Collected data
= Beginning of Section =

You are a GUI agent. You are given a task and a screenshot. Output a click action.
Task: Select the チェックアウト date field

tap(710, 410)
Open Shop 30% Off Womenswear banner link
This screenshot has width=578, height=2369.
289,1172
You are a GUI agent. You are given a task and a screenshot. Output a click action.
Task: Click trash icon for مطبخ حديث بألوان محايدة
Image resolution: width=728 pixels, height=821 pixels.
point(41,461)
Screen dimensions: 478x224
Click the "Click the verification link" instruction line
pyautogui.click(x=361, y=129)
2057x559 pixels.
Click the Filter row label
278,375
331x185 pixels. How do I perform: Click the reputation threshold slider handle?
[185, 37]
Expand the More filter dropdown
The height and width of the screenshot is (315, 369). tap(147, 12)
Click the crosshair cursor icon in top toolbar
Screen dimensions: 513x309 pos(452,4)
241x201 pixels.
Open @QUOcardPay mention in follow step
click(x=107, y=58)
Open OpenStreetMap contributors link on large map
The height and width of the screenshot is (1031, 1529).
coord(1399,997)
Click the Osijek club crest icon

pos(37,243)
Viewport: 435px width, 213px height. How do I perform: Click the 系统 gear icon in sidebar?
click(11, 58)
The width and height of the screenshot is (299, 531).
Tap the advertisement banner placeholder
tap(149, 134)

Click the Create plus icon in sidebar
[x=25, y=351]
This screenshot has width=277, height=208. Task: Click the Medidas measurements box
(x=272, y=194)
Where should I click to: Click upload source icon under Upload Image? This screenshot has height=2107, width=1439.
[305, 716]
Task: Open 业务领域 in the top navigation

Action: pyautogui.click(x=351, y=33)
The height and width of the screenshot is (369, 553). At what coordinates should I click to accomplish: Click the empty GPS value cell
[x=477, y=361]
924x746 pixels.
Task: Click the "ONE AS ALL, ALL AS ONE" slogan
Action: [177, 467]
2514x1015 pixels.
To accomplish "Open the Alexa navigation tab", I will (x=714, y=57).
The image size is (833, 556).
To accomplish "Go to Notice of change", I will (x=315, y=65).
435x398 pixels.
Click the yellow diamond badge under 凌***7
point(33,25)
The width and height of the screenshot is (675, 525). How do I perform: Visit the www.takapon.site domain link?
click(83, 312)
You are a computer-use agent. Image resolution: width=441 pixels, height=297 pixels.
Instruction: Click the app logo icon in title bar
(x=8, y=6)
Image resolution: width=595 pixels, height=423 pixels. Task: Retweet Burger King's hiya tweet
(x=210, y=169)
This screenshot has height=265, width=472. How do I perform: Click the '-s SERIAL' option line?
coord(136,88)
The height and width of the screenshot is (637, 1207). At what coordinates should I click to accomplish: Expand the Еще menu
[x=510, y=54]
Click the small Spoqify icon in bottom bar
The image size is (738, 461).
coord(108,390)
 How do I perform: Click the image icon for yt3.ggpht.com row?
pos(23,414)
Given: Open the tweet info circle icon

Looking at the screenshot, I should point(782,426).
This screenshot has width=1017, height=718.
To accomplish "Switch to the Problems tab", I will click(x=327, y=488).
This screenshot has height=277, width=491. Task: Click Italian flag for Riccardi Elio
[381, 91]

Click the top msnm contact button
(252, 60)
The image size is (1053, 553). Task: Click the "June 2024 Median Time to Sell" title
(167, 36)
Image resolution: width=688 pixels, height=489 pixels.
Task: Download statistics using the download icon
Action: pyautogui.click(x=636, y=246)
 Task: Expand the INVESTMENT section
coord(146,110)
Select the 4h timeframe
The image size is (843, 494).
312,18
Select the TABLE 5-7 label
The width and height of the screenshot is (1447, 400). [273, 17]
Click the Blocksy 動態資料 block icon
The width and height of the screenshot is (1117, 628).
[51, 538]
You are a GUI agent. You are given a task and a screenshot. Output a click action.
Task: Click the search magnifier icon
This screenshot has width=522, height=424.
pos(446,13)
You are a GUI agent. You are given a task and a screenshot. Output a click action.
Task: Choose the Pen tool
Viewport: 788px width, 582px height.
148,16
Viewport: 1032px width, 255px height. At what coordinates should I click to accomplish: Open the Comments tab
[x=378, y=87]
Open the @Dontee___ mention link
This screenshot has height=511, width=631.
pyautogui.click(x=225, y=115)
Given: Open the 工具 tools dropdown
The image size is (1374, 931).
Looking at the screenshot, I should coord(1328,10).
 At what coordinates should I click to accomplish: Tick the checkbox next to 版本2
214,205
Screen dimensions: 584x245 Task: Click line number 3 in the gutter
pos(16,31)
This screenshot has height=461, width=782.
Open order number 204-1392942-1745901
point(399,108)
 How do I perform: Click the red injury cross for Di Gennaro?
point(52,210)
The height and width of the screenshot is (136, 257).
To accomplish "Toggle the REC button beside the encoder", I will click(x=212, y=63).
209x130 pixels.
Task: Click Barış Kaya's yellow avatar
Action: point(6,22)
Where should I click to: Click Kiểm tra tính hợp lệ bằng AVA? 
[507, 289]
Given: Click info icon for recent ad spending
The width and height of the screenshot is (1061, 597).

= End of Section =

- [Your goal]: Starting at the first entry and ending at the last, reproduce each one exactly.

- [Completed task]:
You are a GUI agent. You are given a task and a screenshot. Output a click action.
Task: Select the チェックアウト date field

tap(710, 410)
Open Shop 30% Off Womenswear banner link
This screenshot has width=578, height=2369.
289,1172
You are a GUI agent. You are given a task and a screenshot. Output a click action.
Task: Click trash icon for مطبخ حديث بألوان محايدة
Image resolution: width=728 pixels, height=821 pixels.
point(41,461)
Screen dimensions: 478x224
Click the "Click the verification link" instruction line
pyautogui.click(x=361, y=129)
2057x559 pixels.
Click the Filter row label
278,375
331x185 pixels. How do I perform: Click the reputation threshold slider handle?
[185, 37]
Expand the More filter dropdown
The height and width of the screenshot is (315, 369). tap(147, 12)
Click the crosshair cursor icon in top toolbar
Screen dimensions: 513x309 pos(452,4)
241x201 pixels.
Open @QUOcardPay mention in follow step
click(x=107, y=58)
Open OpenStreetMap contributors link on large map
The height and width of the screenshot is (1031, 1529).
coord(1399,997)
Click the Osijek club crest icon

pos(37,243)
Viewport: 435px width, 213px height. How do I perform: Click the 系统 gear icon in sidebar?
click(11, 58)
The width and height of the screenshot is (299, 531).
Tap the advertisement banner placeholder
tap(149, 134)

Click the Create plus icon in sidebar
[x=25, y=351]
This screenshot has width=277, height=208. Task: Click the Medidas measurements box
(x=272, y=194)
Where should I click to: Click upload source icon under Upload Image? This screenshot has height=2107, width=1439.
[305, 716]
Task: Open 业务领域 in the top navigation

Action: pyautogui.click(x=351, y=33)
The height and width of the screenshot is (369, 553). At what coordinates should I click to accomplish: Click the empty GPS value cell
[x=477, y=361]
924x746 pixels.
Task: Click the "ONE AS ALL, ALL AS ONE" slogan
Action: [177, 467]
2514x1015 pixels.
To accomplish "Open the Alexa navigation tab", I will (x=714, y=57).
The image size is (833, 556).
To accomplish "Go to Notice of change", I will (x=315, y=65).
435x398 pixels.
Click the yellow diamond badge under 凌***7
point(33,25)
The width and height of the screenshot is (675, 525). How do I perform: Visit the www.takapon.site domain link?
click(83, 312)
You are a computer-use agent. Image resolution: width=441 pixels, height=297 pixels.
Instruction: Click the app logo icon in title bar
(x=8, y=6)
Image resolution: width=595 pixels, height=423 pixels. Task: Retweet Burger King's hiya tweet
(x=210, y=169)
This screenshot has height=265, width=472. How do I perform: Click the '-s SERIAL' option line?
coord(136,88)
The height and width of the screenshot is (637, 1207). At what coordinates should I click to accomplish: Expand the Еще menu
[x=510, y=54]
Click the small Spoqify icon in bottom bar
The image size is (738, 461).
coord(108,390)
 How do I perform: Click the image icon for yt3.ggpht.com row?
pos(23,414)
Given: Open the tweet info circle icon

Looking at the screenshot, I should point(782,426).
This screenshot has width=1017, height=718.
To accomplish "Switch to the Problems tab", I will click(x=327, y=488).
This screenshot has height=277, width=491. Task: Click Italian flag for Riccardi Elio
[381, 91]

Click the top msnm contact button
(252, 60)
The image size is (1053, 553). Task: Click the "June 2024 Median Time to Sell" title
(167, 36)
Image resolution: width=688 pixels, height=489 pixels.
Task: Download statistics using the download icon
Action: pyautogui.click(x=636, y=246)
 Task: Expand the INVESTMENT section
coord(146,110)
Select the 4h timeframe
The image size is (843, 494).
312,18
Select the TABLE 5-7 label
The width and height of the screenshot is (1447, 400). [273, 17]
Click the Blocksy 動態資料 block icon
The width and height of the screenshot is (1117, 628).
[51, 538]
You are a GUI agent. You are given a task and a screenshot. Output a click action.
Task: Click the search magnifier icon
This screenshot has width=522, height=424.
pos(446,13)
You are a GUI agent. You are given a task and a screenshot. Output a click action.
Task: Choose the Pen tool
Viewport: 788px width, 582px height.
148,16
Viewport: 1032px width, 255px height. At what coordinates should I click to accomplish: Open the Comments tab
[x=378, y=87]
Open the @Dontee___ mention link
This screenshot has height=511, width=631.
pyautogui.click(x=225, y=115)
Given: Open the 工具 tools dropdown
The image size is (1374, 931).
Looking at the screenshot, I should coord(1328,10).
 At what coordinates should I click to accomplish: Tick the checkbox next to 版本2
214,205
Screen dimensions: 584x245 Task: Click line number 3 in the gutter
pos(16,31)
This screenshot has height=461, width=782.
Open order number 204-1392942-1745901
point(399,108)
 How do I perform: Click the red injury cross for Di Gennaro?
point(52,210)
The height and width of the screenshot is (136, 257).
To accomplish "Toggle the REC button beside the encoder", I will click(x=212, y=63).
209x130 pixels.
Task: Click Barış Kaya's yellow avatar
Action: point(6,22)
Where should I click to: Click Kiểm tra tính hợp lệ bằng AVA? 
[507, 289]
Given: Click info icon for recent ad spending
The width and height of the screenshot is (1061, 597).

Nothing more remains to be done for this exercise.